Learn how to install, configure, and operate Vyatta Network Operating System (Vyatta NOS), which helps to drive our virtual networking and physical platforms portfolio.

Diffie-Hellman groups

Diffie-Hellman key exchange is a cryptographic protocol for securely exchanging encryption keys over an insecure communications channel, such as the Internet. Diffie-Hellman key exchange was developed in 1976 by Whitfield Diffie and Martin Hellman. It is based on two facts.

  • Asymmetric encryption algorithms are much more secure than symmetric algorithms, which require that two parties exchange secret keys in advance.
  • However, asymmetric algorithms are much slower and much more computationally expensive than symmetric algorithms.

In a Diffie-Hellman key exchange, asymmetric cryptography is used at the outset of the communication (IKE Phase 1) to establish a shared key.
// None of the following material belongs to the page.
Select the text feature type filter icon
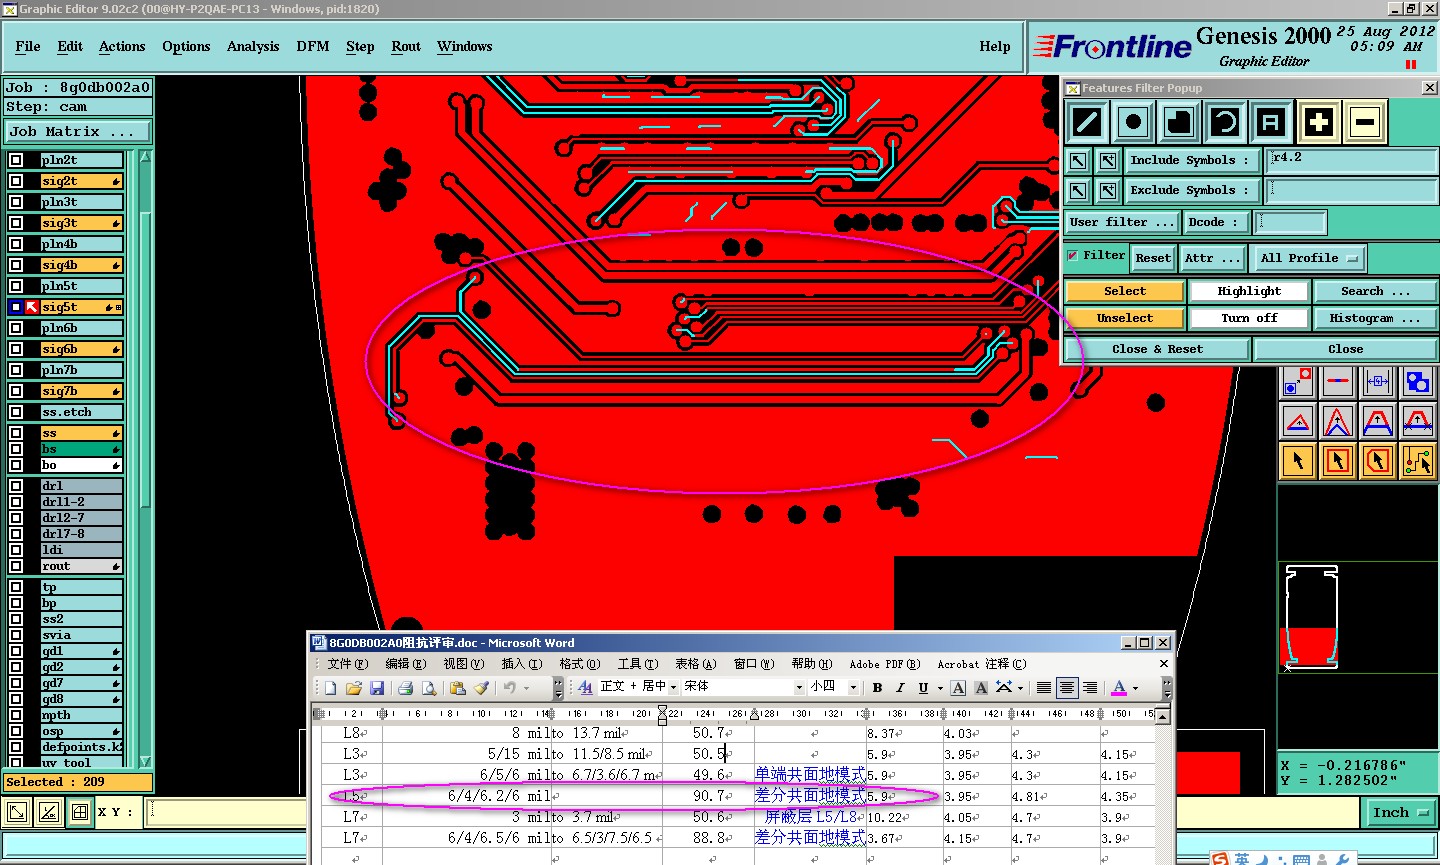Image resolution: width=1440 pixels, height=865 pixels. click(1271, 123)
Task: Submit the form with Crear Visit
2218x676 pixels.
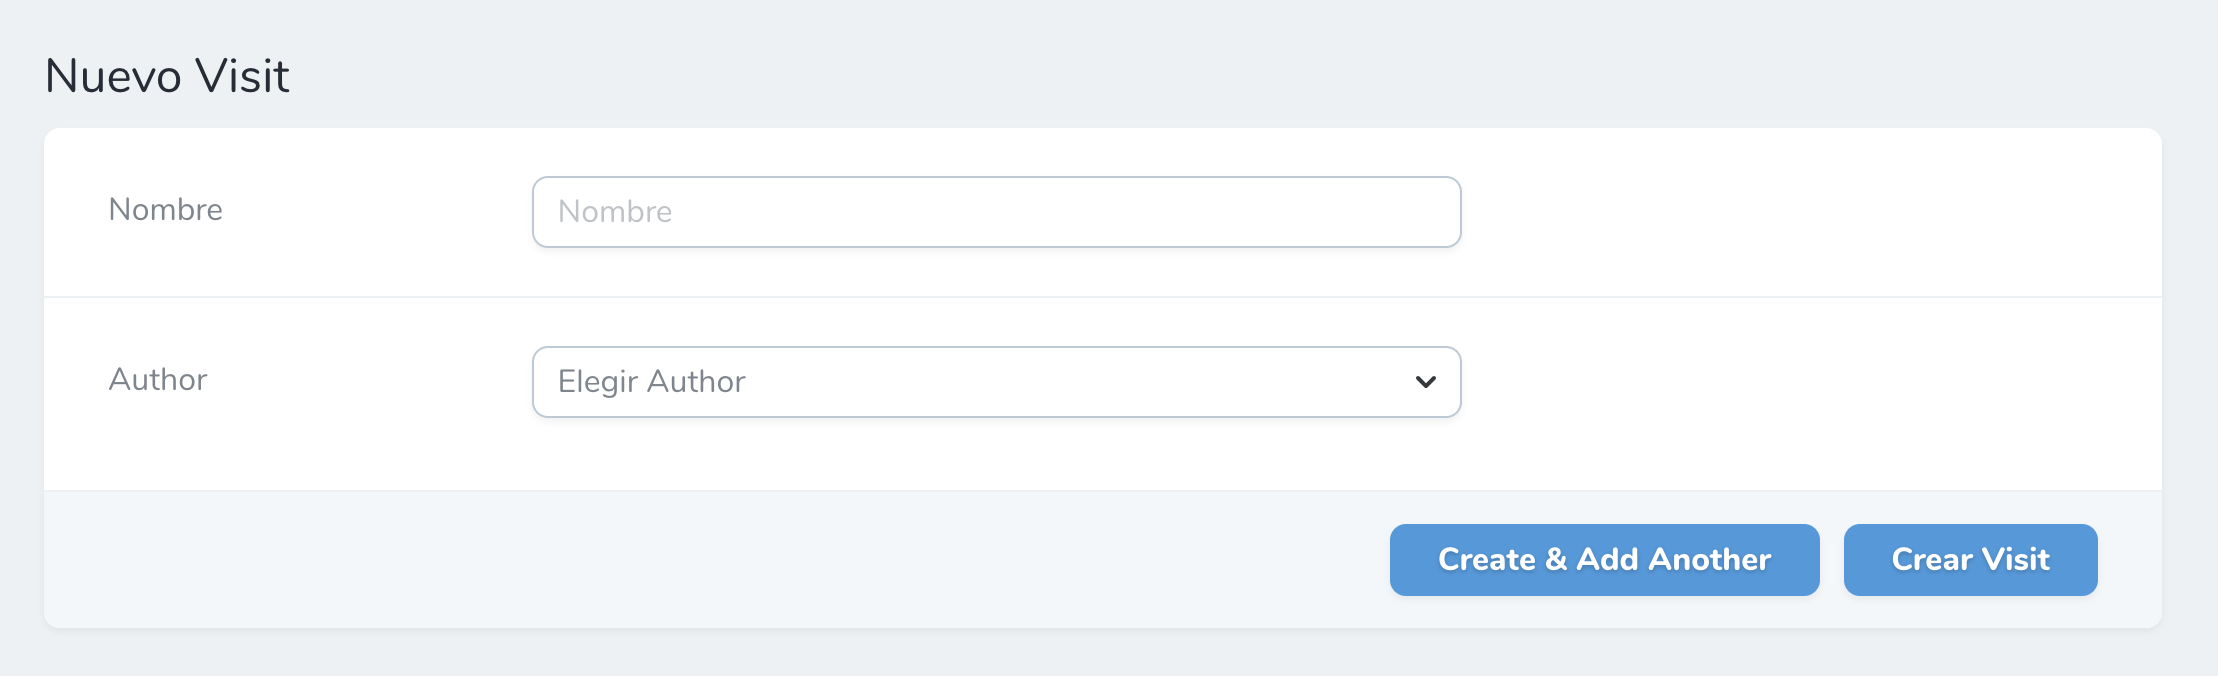Action: tap(1969, 559)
After the key has been exchanged, it can then be used symmetrically to encrypt subsequent communications (IKE Phase 2).

Diffie-Hellman key exchange uses a group of standardized global unique prime numbers and generators to provide secure asymmetric key exchange. The original specification of IKE defined four of these groups, called Diffie-Hellman groups or Oakley groups. Since then, additional groups have been added.

The vRouter supports the following Diffie-Hellman groups. Groups 19 and 20, introduced with IKEv2, are based on elliptic curve cryptography and provide higher security than the other modular exponentiation (MODP) groups.

Table 1. Supported Diffie-Hellman groups
Diffie-Hellman Group Description
2 MODP with a 1024-bit modulus.
5 MODP with a 1536-bit modulus.
14 MODP with a 2048-bit modulus.
15 MODP with a 3027-bit modulus.
16 MODP with a 4096-bit modulus.
17 MODP with a 6144-bit modulus.
18 MODP with a 8192-bit modulus.
19 256-bit elliptic curve group.
20 384-bit elliptic curve group.